Your days, Izzy, will revolve around fasts and exercise and calories. You will think of nothing else. But it'll be ok, izzy, cos you'll lose weight, and you will be happy. Thats all that will matter to you.

But think on this my love, Your hair will begin to fall out, you will get stomach pains so bad that Ibuprofen can't stop them, the same with leg cramps. Your hands and feet will switch between painfully cold to just downright numb. You will be grey and you will get horrible hair all over your body.

You will look worse thin then you EVER looked fat. The little bit of confidence you have will disappear and you will become housebound.

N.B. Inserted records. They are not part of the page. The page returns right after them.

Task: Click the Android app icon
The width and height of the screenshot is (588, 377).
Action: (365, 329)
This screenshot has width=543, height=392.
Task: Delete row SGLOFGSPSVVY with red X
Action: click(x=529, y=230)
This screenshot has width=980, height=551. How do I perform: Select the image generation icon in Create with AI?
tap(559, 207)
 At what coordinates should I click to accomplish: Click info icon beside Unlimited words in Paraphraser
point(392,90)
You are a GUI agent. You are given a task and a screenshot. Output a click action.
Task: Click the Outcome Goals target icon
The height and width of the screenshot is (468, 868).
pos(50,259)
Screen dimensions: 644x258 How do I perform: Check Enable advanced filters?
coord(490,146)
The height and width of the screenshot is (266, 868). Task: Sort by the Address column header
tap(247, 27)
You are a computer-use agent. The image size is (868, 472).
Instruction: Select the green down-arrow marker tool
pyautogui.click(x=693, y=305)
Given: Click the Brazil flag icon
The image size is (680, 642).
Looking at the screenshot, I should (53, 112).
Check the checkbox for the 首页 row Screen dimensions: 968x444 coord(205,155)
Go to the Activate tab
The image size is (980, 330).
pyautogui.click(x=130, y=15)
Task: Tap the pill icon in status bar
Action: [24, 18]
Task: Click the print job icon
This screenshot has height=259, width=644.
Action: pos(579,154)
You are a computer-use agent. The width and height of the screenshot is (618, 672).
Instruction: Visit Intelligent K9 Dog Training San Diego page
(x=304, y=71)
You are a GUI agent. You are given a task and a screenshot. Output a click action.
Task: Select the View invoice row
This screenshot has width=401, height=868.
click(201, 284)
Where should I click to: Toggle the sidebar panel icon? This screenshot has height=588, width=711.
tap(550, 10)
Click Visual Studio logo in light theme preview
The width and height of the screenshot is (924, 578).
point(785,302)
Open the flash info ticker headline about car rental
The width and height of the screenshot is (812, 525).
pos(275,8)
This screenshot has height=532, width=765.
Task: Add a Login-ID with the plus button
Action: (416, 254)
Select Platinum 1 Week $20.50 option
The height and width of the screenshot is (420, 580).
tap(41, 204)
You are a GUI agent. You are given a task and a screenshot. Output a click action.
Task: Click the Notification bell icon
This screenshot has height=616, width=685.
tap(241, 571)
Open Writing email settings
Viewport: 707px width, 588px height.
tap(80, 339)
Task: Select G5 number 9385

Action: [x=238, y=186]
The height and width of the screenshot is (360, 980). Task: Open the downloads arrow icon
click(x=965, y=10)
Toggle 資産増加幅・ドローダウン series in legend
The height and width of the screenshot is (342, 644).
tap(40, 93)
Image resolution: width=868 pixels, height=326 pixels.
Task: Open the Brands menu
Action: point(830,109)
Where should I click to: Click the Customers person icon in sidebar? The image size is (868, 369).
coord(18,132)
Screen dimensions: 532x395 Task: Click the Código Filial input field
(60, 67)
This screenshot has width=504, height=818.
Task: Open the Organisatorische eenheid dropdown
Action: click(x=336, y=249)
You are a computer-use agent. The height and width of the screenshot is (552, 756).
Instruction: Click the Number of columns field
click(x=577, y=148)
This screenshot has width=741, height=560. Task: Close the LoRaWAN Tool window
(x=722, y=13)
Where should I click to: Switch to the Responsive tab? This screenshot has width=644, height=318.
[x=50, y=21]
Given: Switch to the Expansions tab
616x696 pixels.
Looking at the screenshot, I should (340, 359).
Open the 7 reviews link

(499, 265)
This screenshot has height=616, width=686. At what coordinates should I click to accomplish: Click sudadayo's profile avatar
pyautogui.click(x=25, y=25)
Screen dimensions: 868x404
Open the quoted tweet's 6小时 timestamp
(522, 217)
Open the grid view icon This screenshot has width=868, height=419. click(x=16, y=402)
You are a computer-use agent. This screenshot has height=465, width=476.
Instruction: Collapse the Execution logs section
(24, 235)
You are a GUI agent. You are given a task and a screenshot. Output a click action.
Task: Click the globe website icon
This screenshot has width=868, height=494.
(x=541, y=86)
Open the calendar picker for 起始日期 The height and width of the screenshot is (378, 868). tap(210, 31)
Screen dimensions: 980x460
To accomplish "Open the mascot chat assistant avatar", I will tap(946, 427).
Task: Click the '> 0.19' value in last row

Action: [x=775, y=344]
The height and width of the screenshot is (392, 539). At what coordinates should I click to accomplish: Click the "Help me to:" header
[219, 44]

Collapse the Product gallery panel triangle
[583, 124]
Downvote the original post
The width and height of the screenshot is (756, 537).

Then will come your lowest point, when you take a bottle of vodka and the sharp kitchen knife and you will tell yourself that you WILL be as light as air, even if it means being dead. You really mean it Izzy, and you will have those scars for the rest of your life. A constant reminder that no amount of makeup or bracelets can hide from the world.

It won't end there though, you'll have to endure months of therapy you don't want to attend. You will be force fed 6 times a day until you believe you are as fat as an elephant and you will sob at every meal, cry yourself to sleep every night, hating the feeling of your flesh on the mattress.

Then, everything will fly into reverse, you will beat the disorder. Mostly. But instead you will gorge yourself until you balloon to almost as big as you are now, and then the cycle will continue...

That is what will happen to you Izzy if you keep that notebook. Or you could go to Mum and ask her to sign you up to weight watchers. Have a normal life, go to parties, and have boyfriends. There is so much more to life than a computer screen and calorie burning.

Please, Isabella, listen to me, you ARE beautiful and you are NOT AS FAT AS YOU FEEL. You are worth so much more than Ana. Don't let her into your life.